1. Introduction
Recently, the automotive market has been in the spotlight in various fields and has been growing rapidly. According to the results obtained in [
1], the self-driving car market is expected to be worth
$20 billion by 2024 and to grow at a compound annual growth rate of 25.7% from 2016 to 2024. As a result, companies such as Ford, GM, and Audi, which are strong in the existing automobile market, as well as companies such as Google and Samsung, which are not automobile brands currently, have shown interesting in investing in the development of automotive driving. For the complete development of automotive vehicles, several sensors, as well as their well-organization, are required, and the radar sensor is a major sensor for automobiles [
2].
In fact, radar has long been used for self-driving vehicles, and its importance has been further emphasized recently. LiDAR, ultrasonics, and video cameras are also considered as competing and complementing technologies in vehicular surround sensing and surveillance. Among the automotive sensors, radar exhibits advantages of robustness and reliability, especially under adverse weather conditions [
3]. Self-driving cars can estimate the distance, relative speed, and angle of the detected target through radar, and, furthermore, classify the detected target by using its features such as radar cross-section (RCS) [
4,
5], phase information [
6], and micro-Doppler signature [
7,
8,
9]. In addition, the radar mounted on autonomous vehicles can recognize the driving environment [
10,
11].
With the development of autonomous driving using radar with deep learning, a few studies have been conducted on radar with artificial neural networks [
6,
12]. In [
13], a fully connected neural network (FCN) was used to replace the traditional radar signal processing, where signals after being subjected to windowing and 2D fast Fourier transform (FFT) were used as training data for FCN with the assistance of a camera. This study showed the feasibility of object detection and 3D target estimation with FCN. In [
14,
15], the authors presented target classification using radar systems and a convolutional neural network (CNN). After extracting features by using CNN, they used these features to train the support vector machine (SVM) classifier [
16]. However, to focus on processing time as well as classification accuracy, we choose the you only look once (YOLO) model among various CNN models. YOLO is a novel model that focuses more on processing time compared with other models [
17,
18,
19]. This model directly trains a network with bounding boxes and class probabilities from full images in one evaluation. As the entire detection pipeline is a single network, it takes less time to obtain the output once an input image is inserted [
20].
This paper proposes a simultaneous target detection and classification model that combines an automotive radar system with the YOLO network. First, the target detection results from the range-angle (RA) domain are obtained through radar signal processing, and then, YOLO is trained using the transformed RA domain data. After the learning is completed, we verify the performance of the trained model through the validation data. Moreover, we compare the detection and classification performance of our proposed method with those of the conventional methods used in radar signal processing. Some previous studies have combined the radar system and YOLO network. For example, the authors of [
21] showed the performance of the proposed YOLO-range-Doppler (RD) structure, which comprises a stem block, dense block, and YOLO, by using mini-RD data. In addition, the classification performance of YOLO by training it with the radar data measured in the RD domain was proposed in [
22]. Both the above-mentioned methods [
21,
22] dealt with radar data in the RD domain. However, RA data have the advantage of being more intuitive than RD data since the target location information can be expressed more effectively with the RA data. In other words, RA data can be used to obtain the target’s position in a Cartesian coordinate system. Thus, we propose applying the YOLO network to the radar data in the RA domain. In addition, the conventional detection and classification are conducted in two successive stages [
5,
6], but our proposed method can detect the size of the target while classifying its type. Furthermore, the proposed method has the advantage of detecting and classifying larger objects, compared with the existing method, and can operate in real time.

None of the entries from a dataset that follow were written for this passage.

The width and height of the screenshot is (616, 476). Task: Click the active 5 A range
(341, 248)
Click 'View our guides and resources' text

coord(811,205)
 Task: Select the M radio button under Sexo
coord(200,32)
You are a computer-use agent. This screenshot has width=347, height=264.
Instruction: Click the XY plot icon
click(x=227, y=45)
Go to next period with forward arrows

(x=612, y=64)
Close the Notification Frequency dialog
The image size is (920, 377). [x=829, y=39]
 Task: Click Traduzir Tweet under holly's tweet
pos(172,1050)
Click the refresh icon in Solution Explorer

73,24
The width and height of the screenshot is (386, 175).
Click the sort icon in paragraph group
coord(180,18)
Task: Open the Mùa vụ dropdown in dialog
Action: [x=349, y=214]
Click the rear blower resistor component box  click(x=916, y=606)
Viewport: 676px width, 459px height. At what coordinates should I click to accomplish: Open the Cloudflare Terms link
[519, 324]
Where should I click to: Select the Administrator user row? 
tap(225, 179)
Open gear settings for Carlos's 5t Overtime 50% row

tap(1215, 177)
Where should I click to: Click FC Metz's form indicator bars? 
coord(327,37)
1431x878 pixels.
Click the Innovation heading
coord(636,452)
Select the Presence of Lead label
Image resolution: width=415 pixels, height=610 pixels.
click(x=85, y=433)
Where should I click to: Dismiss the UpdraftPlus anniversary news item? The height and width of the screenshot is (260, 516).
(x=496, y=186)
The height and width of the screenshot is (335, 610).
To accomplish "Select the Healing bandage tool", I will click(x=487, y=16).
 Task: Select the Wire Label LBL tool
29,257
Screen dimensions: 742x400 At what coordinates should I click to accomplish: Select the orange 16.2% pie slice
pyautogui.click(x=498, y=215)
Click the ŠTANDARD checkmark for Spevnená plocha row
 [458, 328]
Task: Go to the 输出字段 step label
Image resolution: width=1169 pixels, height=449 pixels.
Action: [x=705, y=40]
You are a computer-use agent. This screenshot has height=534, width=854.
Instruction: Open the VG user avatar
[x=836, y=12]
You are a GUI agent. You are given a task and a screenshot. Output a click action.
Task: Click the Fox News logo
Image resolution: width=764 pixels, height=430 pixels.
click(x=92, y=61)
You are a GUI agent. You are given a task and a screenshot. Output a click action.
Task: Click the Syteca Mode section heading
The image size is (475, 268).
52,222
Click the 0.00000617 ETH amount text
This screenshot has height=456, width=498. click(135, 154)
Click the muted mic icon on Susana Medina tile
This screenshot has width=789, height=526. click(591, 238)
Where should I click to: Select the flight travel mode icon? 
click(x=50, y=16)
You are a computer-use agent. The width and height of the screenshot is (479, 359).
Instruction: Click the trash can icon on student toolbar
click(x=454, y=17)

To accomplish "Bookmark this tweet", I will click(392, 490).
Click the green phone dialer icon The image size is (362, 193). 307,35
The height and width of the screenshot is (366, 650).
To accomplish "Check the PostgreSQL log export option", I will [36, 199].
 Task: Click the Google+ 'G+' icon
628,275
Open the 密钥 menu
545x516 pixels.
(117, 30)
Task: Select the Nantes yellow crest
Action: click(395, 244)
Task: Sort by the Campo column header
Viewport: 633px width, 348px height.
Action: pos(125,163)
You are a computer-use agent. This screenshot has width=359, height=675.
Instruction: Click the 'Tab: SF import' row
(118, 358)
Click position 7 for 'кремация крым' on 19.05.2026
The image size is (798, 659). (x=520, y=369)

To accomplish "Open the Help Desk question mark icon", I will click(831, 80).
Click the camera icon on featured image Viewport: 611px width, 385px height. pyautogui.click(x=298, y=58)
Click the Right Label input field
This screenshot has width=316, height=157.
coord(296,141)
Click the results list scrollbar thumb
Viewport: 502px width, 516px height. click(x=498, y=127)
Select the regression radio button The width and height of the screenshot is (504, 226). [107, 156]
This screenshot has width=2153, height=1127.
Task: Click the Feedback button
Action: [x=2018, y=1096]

The remainder of this paper is organized as follows. First, in
Section 2, fundamental radar signal processing for estimating the target information is introduced. In
Section 3, we present our proposed simultaneous target detection and classification method using YOLO. Then, we evaluate the performance of our proposed method in
Section 4. Here, we also introduce our radar system and measurement environments. Finally, we conclude this paper in
Section 5.
5. Conclusions
In this paper, we propose a simultaneous detection and classification method by a using deep learning model, specifically a YOLO network, with preprocessed automotive radar signals. The performance of the proposed method was verified through actual measurement with a four-chip cascaded automotive radar. Compared to conventional detection and classification methods such as DBSCAN and SVM, the proposed method showed improved performance. Unlike the conventional methods, where the detection and classification are conducted successively, we could detect and classify the targets simultaneously through our proposed method. In particular, our proposed method performs better for vehicles with a long body. While the conventional methods recognize one long object as multiple objects, our proposed method exactly recognizes it as one object. This study demonstrates the possibility of applying deep learning algorithms to high resolution radar sensor data, particularly in RA domain. To increase the reliability of the performance of our proposed method, it will be necessary to conduct experiments in various environments.